** start Selected text **

# melsaphim's dark eldar plog



## melsaphim (Jan 1, 2010)

With my local hobby/gaming place starting a 40k campaign soon its the perfect time to get painting all the lovely dark eldar models i've been building up lately.

I haven't decided on a colour scheme properly yet but i do know im going to do alot of free-hand work (or atleast attempt alot of free-hand work) on my vehicles starting with the Venom transport for my wyches.



















This is my first attempt at free hand so its abit rough and shoddy tbh but ill hopefully improve as i progress through the army

C&C welcome guys

cheers


----------



## Disciple_of_Ezekiel (May 23, 2010)

Dude, this is looking very cool. Can you buy chance get a clearer picture, seems a little blurry.

On a second note, your freehand looks pretty good, my only suggestion is that you try and blend the Khaki and red color a little more so that it runs smooth, seems to end to suddenly.

Regards,
DoE


----------



## melsaphim (Jan 1, 2010)

thanks, i'm hoping to get a better picture up soon but my camera i normally use for pics is kinda not working atm >< but hopefully soon enough i shall coerce it into doing my bidding once more

the blending is a little better irl than the picture shows but i agree it could probably do with some more work, but that's why i'm practicing lol

cheers ^^


----------



## Masked Jackal (Dec 16, 2009)

I agree, pretty good work, but I would like to see a good picture of it.


----------



## Midge913 (Oct 21, 2010)

Looking pretty sweet so far. My only concern is getting the base color scheme onto the model without messing up the wonderful freehand. Other than that, and what was already said above, you have a nice looking piece there!


----------



## melsaphim (Jan 1, 2010)

Midge913 said:


> Looking pretty sweet so far. My only concern is getting the base color scheme onto the model without messing up the wonderful freehand. Other than that, and what was already said above, you have a nice looking piece there!


Thank you, I've managed to get a clearer picture of the work I've done now. I haven't actually considered the basic colour scheme of the army yet but I agree it will be hard to get it on without messing up my free hand work as it stands now but i suppose it is all learning :biggrin:










Again any tips on how to make this better will be greatly appreciated I'm the first to admit I suck at this

Cheers


----------

** end Selected text **
** start Supplied entries **

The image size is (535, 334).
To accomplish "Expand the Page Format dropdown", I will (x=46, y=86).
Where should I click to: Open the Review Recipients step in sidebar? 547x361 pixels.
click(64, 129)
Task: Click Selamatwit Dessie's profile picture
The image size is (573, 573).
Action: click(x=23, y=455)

** end Supplied entries **
** start Supplied entries **

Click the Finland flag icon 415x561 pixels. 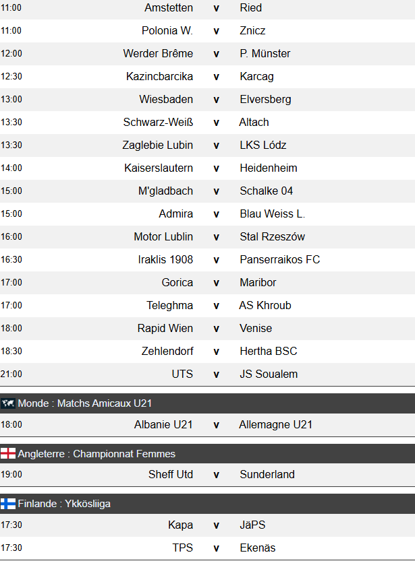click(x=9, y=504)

** end Supplied entries **

- **Your tasks**
1. Answer these from the dark eldar painting thread:
(a) Which vehicle does melsaphim start the free-hand work on?
(b) Which two colors does Disciple_of_Ezekiel suggest blending more?
(c) What does melsaphim say is keeping a better picture from going up?
2. According to the dark eldar painting thread, why is now the perfect time for melsaphim to start painting the dark eldar models? Answer in one or two sentences.
3. Do these statements agree with the dark eldar painting thread? Answer yes or no for each and quote the words that decide it.
(a) melsaphim has already settled on a color scheme.
(b) Disciple_of_Ezekiel found the first picture blurry.
(c) melsaphim says the blending looks better in person than in the picture.
The lines play no part in any of this.

- **Solutions by task**
1.
(a) The Venom transport for the wyches.
(b) The khaki and the red.
(c) The camera normally used for pictures isn't working at the moment.

2. The local hobby and gaming place is starting a 40k campaign soon. That makes it the right moment to paint the dark eldar models melsaphim has been building up.

3.
(a) No: "I haven't decided on a colour scheme properly yet"
(b) Yes: "seems a little blurry"
(c) Yes: "the blending is a little better irl than the picture shows"